__STATED GOAL__.
Please count the lines in the material below that contain the string "what", matching case exactly, and reply with the number alone.

— start of DATASET EXTRACT —

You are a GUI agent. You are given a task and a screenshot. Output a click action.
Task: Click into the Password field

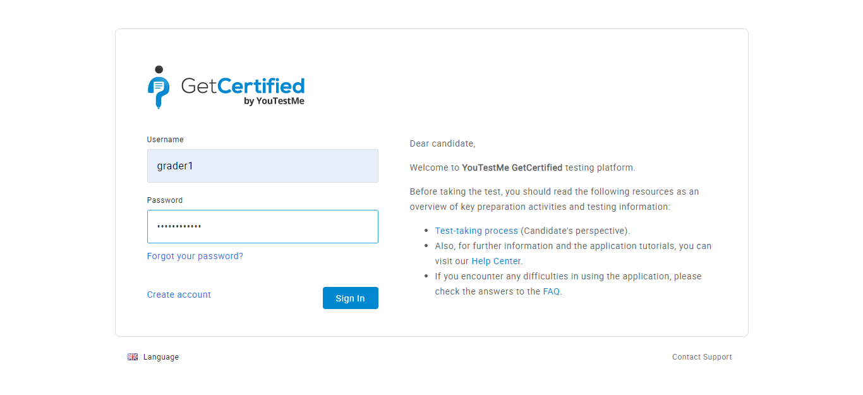tap(262, 227)
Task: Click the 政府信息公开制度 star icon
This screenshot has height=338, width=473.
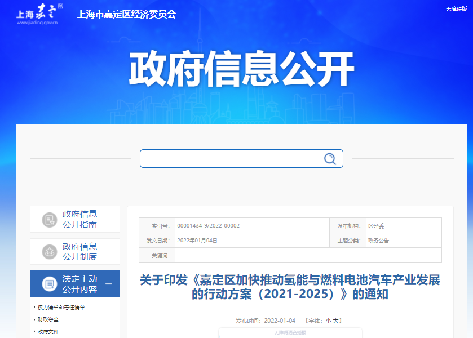Action: [48, 251]
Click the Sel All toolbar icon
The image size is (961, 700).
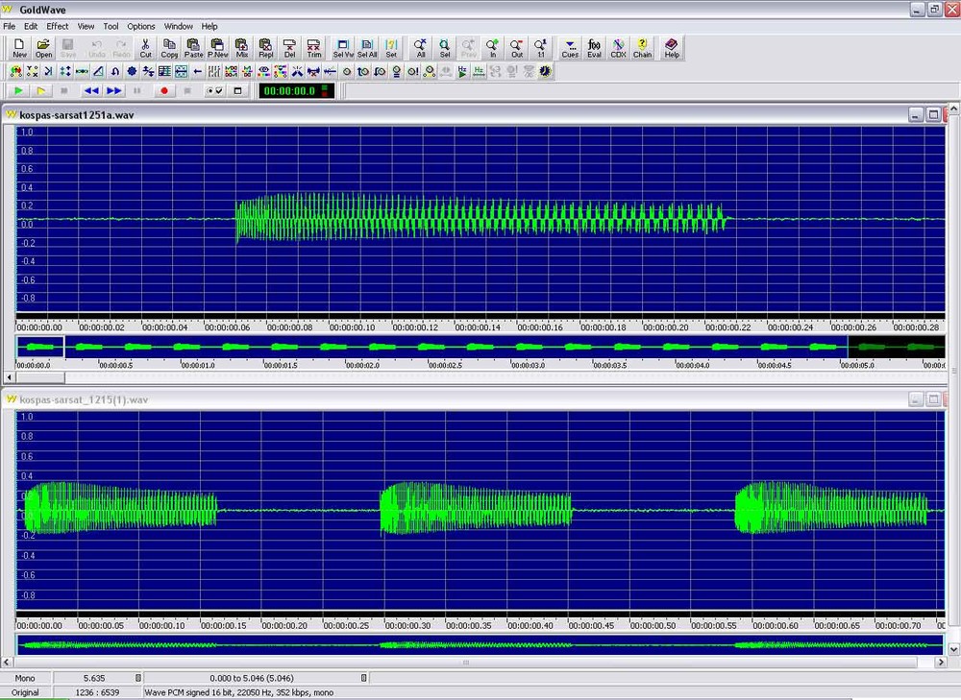click(x=367, y=48)
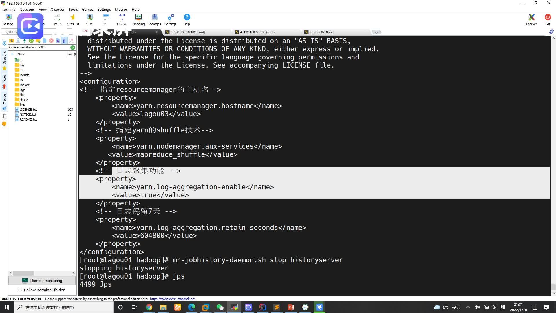Image resolution: width=556 pixels, height=313 pixels.
Task: Upload a file using SFTP upload icon
Action: (x=25, y=41)
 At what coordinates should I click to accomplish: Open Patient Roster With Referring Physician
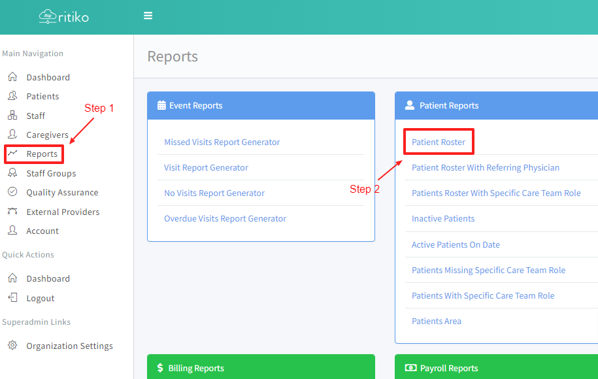486,167
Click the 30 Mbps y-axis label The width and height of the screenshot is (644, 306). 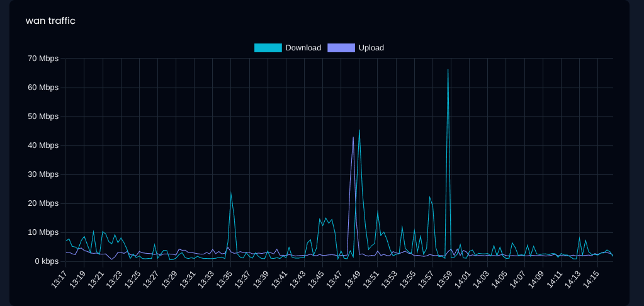click(43, 174)
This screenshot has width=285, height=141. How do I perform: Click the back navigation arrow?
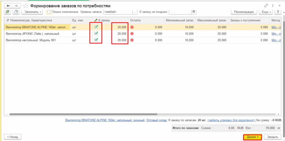[x=8, y=6]
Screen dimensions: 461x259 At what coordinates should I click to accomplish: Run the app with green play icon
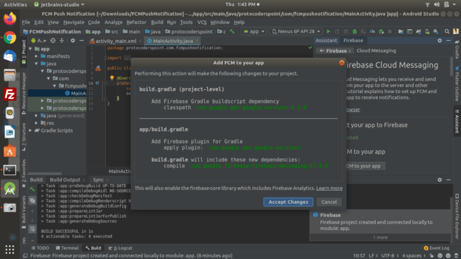pos(328,31)
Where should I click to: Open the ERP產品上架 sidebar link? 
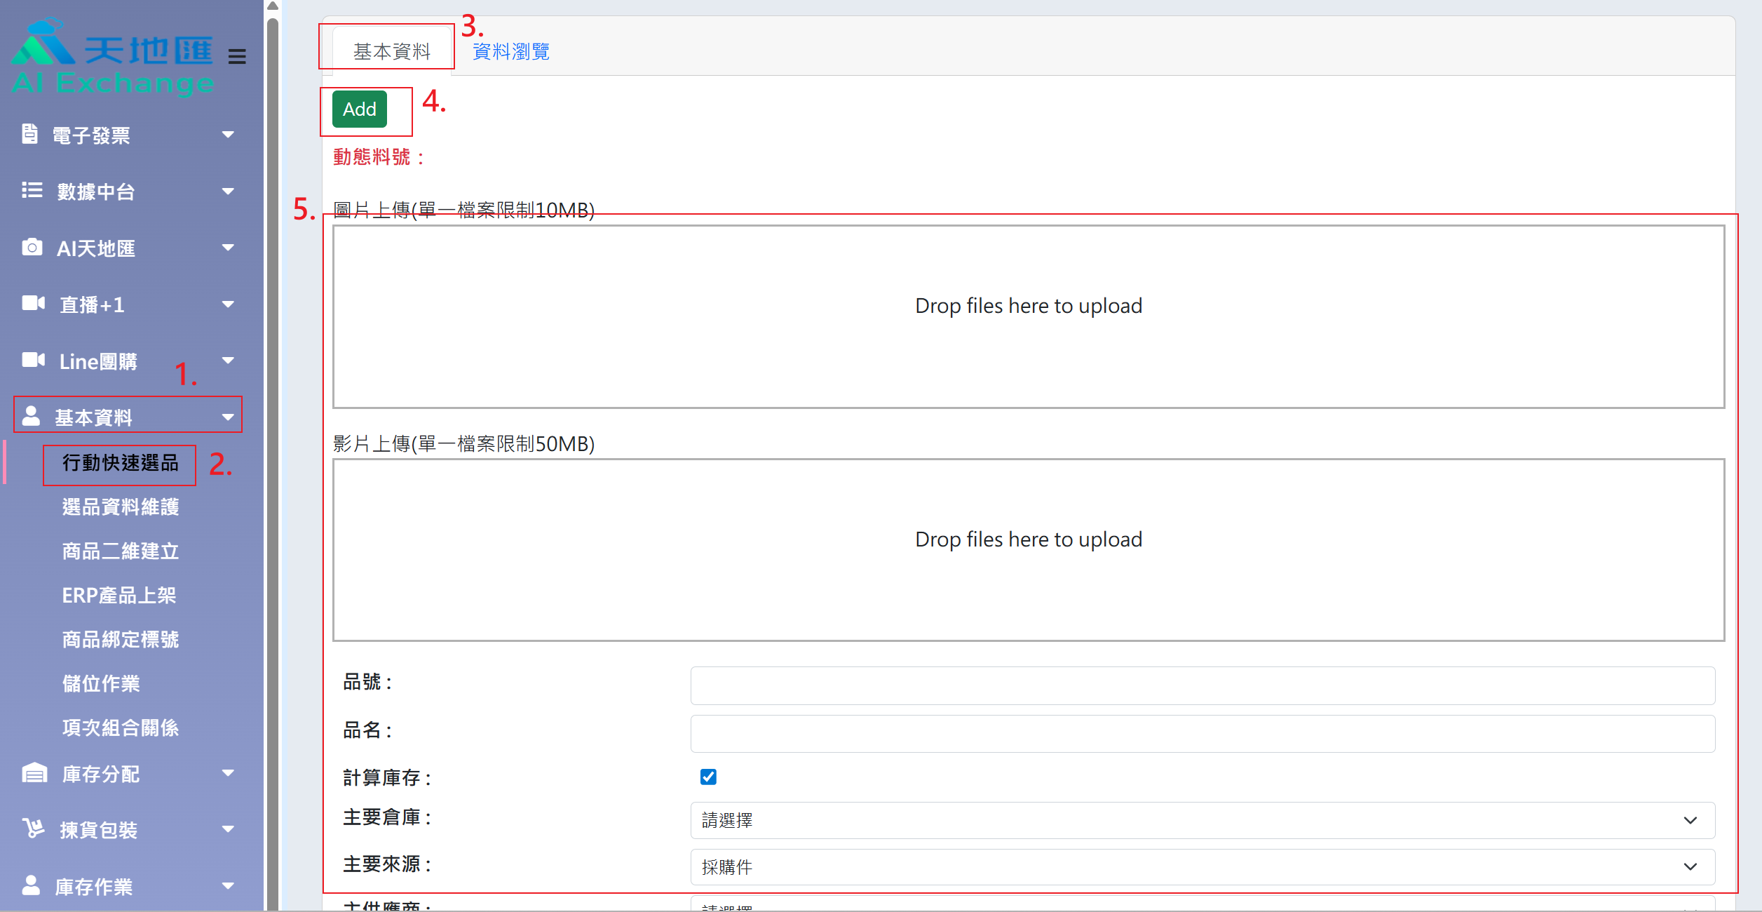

— end of DATASET EXTRACT —

__THE ANSWER__.
2